SURABAYA, iNewsSurabaya.id – Polemik soal royalti musik kembali mencuat dan menimbulkan kegelisahan di kalangan pelaku usaha hiburan, mulai dari pengelola kafe, restoran, hingga warung kopi (warkop). Sejumlah pengusaha menilai penerapan sistem royalti saat ini tidak transparan dan cenderung merugikan mereka sebagai pengguna karya musik di tempat usaha.
Ketua Himpunan Pengusaha Hiburan dan Rekreasi Umum (Hiperhu) Surabaya, George Hadiwiyanto, angkat bicara terkait keresahan ini. Menurutnya, meski royalti adalah bentuk penghargaan yang sah untuk para pencipta lagu, sistem yang ada saat ini masih jauh dari harapan.
“Kami sepakat bahwa pencipta lagu wajib mendapat haknya. Tapi kenyataannya, banyak musisi hanya menerima royalti dalam jumlah kecil, sementara tagihan ke pelaku usaha sangat besar dan tak jelas dasar perhitungannya,” ujar George.
Salah satu sorotan tajam datang pada kurangnya transparansi Lembaga Manajemen Kolektif (LMK) dan Lembaga Manajemen Kolektif Nasional (LMKN) dalam pengelolaan dana royalti. George menegaskan, perlu audit menyeluruh terhadap dana yang dikumpulkan dari pelaku usaha, termasuk berapa yang benar-benar disalurkan kepada pencipta lagu.
“Ini dana masyarakat yang dipungut. Maka harus ada laporan terbuka, berapa dana masuk, berapa disalurkan, dan ke siapa saja,” tegasnya.
George juga menyoroti perlunya penggunaan teknologi digital dalam penerapan sistem royalti. Menurutnya, saat ini sudah saatnya Indonesia memiliki sistem monitoring digital untuk mendeteksi lagu-lagu yang diputar di tempat umum, sehingga perhitungan royalti bisa lebih akurat dan adil.

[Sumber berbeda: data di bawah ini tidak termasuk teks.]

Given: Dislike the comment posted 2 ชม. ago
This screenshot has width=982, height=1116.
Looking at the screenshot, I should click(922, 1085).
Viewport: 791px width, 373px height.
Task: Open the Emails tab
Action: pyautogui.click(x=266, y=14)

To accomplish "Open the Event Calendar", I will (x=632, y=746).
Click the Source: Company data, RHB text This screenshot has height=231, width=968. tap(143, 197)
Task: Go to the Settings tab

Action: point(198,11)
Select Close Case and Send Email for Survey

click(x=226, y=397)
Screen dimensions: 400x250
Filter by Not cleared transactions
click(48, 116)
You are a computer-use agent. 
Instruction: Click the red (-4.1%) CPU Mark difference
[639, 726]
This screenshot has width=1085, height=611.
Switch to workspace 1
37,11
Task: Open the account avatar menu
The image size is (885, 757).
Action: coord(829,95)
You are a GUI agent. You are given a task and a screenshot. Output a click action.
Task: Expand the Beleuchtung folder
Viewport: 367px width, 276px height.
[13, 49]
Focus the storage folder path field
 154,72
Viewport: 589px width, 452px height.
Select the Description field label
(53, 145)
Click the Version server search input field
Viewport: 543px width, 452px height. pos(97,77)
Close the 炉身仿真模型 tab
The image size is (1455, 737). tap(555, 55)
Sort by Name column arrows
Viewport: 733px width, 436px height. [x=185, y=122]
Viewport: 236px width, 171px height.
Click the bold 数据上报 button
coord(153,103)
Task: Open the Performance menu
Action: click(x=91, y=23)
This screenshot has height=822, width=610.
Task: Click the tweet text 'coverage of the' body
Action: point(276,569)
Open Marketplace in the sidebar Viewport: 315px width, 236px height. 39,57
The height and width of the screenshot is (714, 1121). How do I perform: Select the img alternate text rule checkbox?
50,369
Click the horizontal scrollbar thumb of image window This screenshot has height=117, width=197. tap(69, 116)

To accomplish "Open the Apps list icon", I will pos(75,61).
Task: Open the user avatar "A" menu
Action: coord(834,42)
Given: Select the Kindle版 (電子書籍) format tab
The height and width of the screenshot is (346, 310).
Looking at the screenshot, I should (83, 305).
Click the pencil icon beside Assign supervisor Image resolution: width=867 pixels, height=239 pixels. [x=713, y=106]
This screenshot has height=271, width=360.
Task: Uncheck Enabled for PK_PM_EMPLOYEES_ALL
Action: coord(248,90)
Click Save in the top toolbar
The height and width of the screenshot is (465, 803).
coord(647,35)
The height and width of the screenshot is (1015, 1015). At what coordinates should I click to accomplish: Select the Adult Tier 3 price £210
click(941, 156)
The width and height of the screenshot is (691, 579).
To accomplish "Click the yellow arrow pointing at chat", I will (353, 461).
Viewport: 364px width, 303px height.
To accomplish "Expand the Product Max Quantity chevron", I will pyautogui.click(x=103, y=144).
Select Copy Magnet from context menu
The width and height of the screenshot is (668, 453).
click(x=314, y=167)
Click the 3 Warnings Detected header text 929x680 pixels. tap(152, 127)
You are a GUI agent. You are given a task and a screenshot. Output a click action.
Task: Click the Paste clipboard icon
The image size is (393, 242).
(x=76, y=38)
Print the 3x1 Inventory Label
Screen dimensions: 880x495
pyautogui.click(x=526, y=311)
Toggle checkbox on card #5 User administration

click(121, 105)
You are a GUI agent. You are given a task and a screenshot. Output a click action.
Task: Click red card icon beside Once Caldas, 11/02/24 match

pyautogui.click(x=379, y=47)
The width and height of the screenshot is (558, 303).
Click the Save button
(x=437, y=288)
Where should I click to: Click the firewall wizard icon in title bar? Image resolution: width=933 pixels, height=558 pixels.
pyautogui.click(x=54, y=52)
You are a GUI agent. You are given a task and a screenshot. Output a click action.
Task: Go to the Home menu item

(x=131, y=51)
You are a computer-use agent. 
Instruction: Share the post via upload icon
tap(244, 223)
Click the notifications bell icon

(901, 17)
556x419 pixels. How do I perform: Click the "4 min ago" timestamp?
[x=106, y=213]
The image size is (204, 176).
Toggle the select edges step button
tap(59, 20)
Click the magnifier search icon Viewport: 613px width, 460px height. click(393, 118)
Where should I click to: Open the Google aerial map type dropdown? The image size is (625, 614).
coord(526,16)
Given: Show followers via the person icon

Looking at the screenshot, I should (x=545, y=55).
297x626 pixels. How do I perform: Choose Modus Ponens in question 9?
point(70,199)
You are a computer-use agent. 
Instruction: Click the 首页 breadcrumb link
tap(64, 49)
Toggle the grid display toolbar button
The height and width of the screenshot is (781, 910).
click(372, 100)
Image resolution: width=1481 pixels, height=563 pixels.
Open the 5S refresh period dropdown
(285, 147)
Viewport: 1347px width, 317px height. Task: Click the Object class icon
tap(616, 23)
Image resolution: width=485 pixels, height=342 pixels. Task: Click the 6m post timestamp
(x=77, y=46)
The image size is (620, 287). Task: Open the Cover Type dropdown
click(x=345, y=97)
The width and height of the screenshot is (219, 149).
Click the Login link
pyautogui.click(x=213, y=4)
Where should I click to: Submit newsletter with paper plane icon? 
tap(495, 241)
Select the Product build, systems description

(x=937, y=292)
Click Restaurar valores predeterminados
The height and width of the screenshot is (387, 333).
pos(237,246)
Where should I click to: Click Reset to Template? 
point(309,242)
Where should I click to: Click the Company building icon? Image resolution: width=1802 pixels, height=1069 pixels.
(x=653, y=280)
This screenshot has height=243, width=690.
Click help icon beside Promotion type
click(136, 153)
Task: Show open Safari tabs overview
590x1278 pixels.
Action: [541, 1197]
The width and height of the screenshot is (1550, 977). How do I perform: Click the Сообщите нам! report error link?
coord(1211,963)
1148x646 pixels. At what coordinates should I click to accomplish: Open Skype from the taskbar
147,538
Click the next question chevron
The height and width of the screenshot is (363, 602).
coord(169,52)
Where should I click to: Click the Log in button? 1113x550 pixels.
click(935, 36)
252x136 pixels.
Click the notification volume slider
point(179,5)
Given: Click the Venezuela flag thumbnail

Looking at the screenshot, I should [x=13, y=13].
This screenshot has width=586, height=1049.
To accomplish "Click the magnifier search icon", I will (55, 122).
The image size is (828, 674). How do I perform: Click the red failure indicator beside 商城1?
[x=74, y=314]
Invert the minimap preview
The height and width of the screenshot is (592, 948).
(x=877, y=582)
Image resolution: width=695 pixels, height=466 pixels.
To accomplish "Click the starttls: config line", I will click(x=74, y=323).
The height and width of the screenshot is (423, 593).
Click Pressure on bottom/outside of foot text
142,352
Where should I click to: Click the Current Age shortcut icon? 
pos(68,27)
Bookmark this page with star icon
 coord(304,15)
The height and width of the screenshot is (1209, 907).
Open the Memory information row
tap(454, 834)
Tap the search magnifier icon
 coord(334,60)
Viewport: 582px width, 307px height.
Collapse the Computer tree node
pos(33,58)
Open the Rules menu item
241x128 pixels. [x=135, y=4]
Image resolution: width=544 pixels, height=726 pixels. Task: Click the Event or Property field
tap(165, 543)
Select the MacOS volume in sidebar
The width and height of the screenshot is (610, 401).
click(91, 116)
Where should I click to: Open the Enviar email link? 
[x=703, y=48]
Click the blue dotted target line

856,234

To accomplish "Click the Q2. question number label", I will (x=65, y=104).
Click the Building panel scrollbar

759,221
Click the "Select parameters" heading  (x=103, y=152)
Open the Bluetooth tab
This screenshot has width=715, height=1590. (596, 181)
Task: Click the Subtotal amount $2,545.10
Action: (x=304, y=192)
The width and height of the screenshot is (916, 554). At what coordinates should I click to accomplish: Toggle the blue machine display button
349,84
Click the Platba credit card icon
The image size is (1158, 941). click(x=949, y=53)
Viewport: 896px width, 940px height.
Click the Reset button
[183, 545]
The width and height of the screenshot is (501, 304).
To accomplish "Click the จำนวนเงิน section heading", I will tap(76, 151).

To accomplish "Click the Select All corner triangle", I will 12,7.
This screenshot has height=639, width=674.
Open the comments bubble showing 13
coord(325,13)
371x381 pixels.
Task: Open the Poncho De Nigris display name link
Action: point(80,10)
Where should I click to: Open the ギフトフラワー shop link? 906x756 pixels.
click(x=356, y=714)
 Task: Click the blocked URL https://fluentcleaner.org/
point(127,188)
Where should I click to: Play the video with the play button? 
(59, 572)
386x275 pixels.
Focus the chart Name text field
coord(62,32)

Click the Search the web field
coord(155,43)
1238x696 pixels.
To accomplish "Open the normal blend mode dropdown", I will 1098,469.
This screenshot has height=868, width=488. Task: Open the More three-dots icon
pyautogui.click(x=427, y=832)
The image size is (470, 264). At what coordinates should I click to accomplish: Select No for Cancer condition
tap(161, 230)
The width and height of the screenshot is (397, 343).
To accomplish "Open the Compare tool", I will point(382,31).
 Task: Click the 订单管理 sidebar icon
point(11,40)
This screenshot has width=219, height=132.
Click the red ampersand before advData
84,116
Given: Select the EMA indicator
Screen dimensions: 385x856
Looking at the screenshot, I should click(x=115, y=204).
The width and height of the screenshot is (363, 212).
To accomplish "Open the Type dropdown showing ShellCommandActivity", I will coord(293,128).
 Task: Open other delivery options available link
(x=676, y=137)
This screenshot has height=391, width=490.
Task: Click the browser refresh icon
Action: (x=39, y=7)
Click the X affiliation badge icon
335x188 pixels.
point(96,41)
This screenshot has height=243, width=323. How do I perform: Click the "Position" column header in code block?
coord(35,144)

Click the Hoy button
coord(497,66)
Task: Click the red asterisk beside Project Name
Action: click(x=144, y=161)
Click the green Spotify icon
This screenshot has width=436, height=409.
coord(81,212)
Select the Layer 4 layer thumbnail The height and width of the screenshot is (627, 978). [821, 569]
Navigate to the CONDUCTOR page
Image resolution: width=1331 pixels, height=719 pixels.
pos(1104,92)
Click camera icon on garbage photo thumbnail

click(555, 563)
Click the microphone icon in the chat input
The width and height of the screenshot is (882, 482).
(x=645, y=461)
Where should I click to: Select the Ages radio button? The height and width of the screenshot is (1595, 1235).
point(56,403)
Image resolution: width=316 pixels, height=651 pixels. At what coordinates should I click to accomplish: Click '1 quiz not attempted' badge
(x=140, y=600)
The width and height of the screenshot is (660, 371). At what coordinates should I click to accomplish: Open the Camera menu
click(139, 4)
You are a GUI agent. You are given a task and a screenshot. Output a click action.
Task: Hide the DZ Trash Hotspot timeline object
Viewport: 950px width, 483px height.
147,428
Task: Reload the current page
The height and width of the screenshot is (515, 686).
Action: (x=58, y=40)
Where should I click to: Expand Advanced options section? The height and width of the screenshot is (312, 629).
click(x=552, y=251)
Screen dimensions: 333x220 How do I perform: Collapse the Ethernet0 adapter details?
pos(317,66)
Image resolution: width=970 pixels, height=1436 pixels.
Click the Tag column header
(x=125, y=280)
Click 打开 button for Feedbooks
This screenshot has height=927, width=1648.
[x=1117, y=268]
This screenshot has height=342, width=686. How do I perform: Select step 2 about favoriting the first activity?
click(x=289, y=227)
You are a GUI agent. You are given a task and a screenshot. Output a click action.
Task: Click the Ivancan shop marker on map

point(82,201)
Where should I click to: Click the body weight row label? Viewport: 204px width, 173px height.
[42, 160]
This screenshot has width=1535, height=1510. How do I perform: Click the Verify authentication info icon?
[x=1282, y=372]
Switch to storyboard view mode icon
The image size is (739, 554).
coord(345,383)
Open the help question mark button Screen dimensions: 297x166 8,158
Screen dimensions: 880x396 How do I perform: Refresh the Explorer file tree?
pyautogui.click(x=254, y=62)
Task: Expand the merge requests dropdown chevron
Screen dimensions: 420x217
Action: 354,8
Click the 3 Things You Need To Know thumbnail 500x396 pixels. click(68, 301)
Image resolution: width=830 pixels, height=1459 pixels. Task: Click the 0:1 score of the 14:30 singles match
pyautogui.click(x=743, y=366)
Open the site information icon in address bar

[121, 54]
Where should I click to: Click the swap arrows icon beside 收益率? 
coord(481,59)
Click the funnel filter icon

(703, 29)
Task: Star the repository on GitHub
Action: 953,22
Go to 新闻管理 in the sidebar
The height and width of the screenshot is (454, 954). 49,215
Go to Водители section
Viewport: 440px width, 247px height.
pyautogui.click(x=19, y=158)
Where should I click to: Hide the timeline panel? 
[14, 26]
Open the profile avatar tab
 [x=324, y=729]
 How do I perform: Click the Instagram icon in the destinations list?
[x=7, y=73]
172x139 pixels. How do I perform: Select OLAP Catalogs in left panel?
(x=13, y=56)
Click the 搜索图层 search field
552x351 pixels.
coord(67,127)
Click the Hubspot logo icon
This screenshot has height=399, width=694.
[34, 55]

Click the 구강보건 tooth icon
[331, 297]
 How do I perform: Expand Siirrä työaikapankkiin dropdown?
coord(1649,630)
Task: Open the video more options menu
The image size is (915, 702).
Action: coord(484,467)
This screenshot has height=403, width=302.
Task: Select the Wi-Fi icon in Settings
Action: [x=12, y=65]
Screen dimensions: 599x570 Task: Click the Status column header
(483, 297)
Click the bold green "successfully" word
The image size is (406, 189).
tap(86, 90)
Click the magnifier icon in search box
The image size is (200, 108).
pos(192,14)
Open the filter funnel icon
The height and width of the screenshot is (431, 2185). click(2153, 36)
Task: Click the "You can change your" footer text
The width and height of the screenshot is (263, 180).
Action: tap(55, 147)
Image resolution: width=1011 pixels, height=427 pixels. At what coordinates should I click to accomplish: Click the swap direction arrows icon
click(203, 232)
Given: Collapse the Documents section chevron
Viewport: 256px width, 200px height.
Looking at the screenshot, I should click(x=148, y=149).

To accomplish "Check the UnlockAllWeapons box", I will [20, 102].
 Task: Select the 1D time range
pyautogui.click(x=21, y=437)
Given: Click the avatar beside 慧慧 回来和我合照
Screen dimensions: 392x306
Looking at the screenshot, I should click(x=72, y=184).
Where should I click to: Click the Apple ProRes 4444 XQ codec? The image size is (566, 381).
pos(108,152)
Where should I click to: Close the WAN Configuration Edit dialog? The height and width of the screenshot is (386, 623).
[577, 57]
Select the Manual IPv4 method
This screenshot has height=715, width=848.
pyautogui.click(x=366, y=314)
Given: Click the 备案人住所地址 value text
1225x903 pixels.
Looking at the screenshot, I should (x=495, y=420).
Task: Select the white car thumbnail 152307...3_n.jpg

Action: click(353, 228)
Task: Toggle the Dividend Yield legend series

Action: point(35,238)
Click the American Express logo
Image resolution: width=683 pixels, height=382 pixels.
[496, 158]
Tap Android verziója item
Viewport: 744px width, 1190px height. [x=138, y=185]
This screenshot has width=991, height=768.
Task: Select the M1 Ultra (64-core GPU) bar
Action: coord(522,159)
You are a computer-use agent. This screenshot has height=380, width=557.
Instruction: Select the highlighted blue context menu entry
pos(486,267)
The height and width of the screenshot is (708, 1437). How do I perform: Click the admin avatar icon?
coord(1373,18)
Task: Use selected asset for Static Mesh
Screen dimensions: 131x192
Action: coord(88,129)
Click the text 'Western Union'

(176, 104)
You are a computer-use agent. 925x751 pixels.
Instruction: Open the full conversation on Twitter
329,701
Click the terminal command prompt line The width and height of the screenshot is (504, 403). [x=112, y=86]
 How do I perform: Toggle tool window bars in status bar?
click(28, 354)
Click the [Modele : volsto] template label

“Sebuah kafe atau tempat hiburan harusnya terhubung ke sistem pusat yang bisa menghitung jumlah lagu yang diputar. Di era digital, itu sangat memungkinkan. Bahkan data itu bisa diakses publik,” tambahnya.
Salah satu keluhan paling umum dari pelaku usaha adalah cara perhitungan royalti yang dianggap janggal. Dalam beberapa kasus, royalti dihitung berdasarkan luas tempat dan jumlah kursi, bukan berdasarkan jumlah atau jenis lagu yang diputar.
“Kalau di luar negeri, royalti untuk konser dihitung dari jumlah lagu yang dibawakan dan dikaitkan dengan pendapatan tiket. Bukan luas stadion atau jumlah kursi,” kata George memberi perbandingan.
George juga menyarankan agar revisi Undang-Undang No. 28 Tahun 2014 tentang Hak Cipta melibatkan pelaku usaha, agar kebijakan yang dihasilkan tidak hanya menguntungkan satu pihak.
“Kita butuh aturan yang adil untuk semua. Termasuk pelaku usaha juga harus dilibatkan saat merumuskan kebijakan. Jangan hanya sepihak,” pungkasnya.
Kisruh royalti musik di Indonesia menjadi cermin bahwa sistem saat ini masih perlu banyak pembenahan. Pengusaha hiburan tidak menolak membayar royalti, tapi mereka berharap sistem yang diterapkan lebih transparan, adil, dan berbasis teknologi.